A palavra ‘leigo’, no senso comum, tem sido aplicada no sentido de quem é desprovido de saber em um determinado assunto ou área do conhecimento. Contudo, o então Papa João XXIII, quando da convocação para o Concílio Ecumênico Vaticano II, na Constituição apostólica Humanae salutis, atenta para o fato de que a Igreja sabe que a convivência humana carrega as suas tensões e, como em outras épocas de crises históricas, abre-se uma ampla gama de possibilidades para uma ação evangelizadora que anime a comunidade humana e, mais ainda, que a resistência aos materialismos e às doutrinas que visaram abalar os fundamentos da fé só aconteceu por força de um empenho dos clérigos, à medida que se tornaram capacitados tanto humanamente como doutrinalmente, e dos leigos que, ao longo do tempo, foram ganhando força e confiança da hierarquia, sendo compreendidos como auxiliares no cumprimento dessa missão.

Na Exortação apostólica pós-sinodal Christifideles laici (1988), o Papa João Paulo II lembra que “a comunhão eclesial se configura, mais precisamente, como uma comunhão «orgânica», análoga à de um corpo vivo e operante: ela, de fato, caracteriza-se pela presença simultânea da diversidade e da complementariedade das vocações e condições de vida, dos ministérios, carismas e responsabilidades. Graças a essa diversidade e complementariedade, cada fiel leigo encontra-se em relação com todo o corpo e dá-lhe o seu próprio contributo”.

Fruto do Concílio, a Constituição dogmática Lumen Gentium (1964) – que define também a Igreja como sacramento em Cristo, isto é, “sinal e instrumento da união com Deus e da unidade de todo gênero humano” – chama de leigo “todos os fiéis que não pertencem às ordens sagradas (bispos, presbíteros e diáconos) e nem são religiosos reconhecidos pela Igreja”. Os leigos são convocados a administrar as coisas temporais, vivendo no mundo, nas condições da vida familiar e agindo como fermento, segundo o espírito do Evangelho, ou seja, testemunhando a fé, a esperança e o amor; são chamados especialmente “a tornar a Igreja presente e ativa nos lugares e circunstâncias onde somente por eles pode atuar o sal da terra”.

Através do sacerdócio espiritual, são chamados e dotados das condições que, por meio da vida no Espírito, como seiva, produzirá frutos em abundância e alimentará o protagonismo da jornada à perfeição.

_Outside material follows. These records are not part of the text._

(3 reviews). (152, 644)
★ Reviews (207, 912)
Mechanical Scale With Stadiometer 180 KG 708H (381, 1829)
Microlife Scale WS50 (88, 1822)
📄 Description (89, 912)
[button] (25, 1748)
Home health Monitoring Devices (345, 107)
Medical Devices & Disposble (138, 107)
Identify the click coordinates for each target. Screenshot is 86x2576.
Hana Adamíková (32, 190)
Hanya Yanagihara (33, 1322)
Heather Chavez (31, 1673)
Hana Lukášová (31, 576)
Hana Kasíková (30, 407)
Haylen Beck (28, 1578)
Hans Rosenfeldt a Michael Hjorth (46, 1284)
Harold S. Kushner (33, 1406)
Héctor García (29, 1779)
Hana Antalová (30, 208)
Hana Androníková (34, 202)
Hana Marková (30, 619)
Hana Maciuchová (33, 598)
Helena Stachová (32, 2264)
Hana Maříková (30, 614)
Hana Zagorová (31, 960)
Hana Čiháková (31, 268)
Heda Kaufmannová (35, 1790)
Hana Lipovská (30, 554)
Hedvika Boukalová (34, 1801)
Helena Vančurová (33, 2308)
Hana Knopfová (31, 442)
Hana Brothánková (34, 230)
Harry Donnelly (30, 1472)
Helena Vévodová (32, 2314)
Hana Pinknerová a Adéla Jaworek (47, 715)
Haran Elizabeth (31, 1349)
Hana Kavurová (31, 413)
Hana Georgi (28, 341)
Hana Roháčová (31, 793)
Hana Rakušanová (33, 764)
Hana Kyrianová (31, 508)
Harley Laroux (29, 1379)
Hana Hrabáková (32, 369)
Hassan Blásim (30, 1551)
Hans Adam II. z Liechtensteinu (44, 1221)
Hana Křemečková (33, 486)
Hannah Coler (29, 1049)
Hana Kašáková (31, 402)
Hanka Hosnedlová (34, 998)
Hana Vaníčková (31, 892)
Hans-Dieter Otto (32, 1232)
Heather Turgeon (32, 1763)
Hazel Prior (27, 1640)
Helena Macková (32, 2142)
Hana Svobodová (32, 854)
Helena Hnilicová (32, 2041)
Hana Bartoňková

Essa qualidade de testemunho, alicerçado na fé e na graça da palavra, gera não apenas um aprofundamento no conhecimento da verdade revelada, mas fermenta o crescimento do reino de Cristo.

Portanto, neste ano do laicato, mais do que nunca, é preciso revisitar os documentos e textos, em especial o documento 105 da CNBB, que clarificam a importante e imprescindível missão dos leigos e recorda-lhes a dignidade enquanto membros de um único corpo e igualmente chamados à santidade. Uma vez batizados e confirmados, por meio dos dons recebidos, são configurados a uma apostolicidade que os qualifica a serem testemunhas e instrumentos da própria missão da Igreja.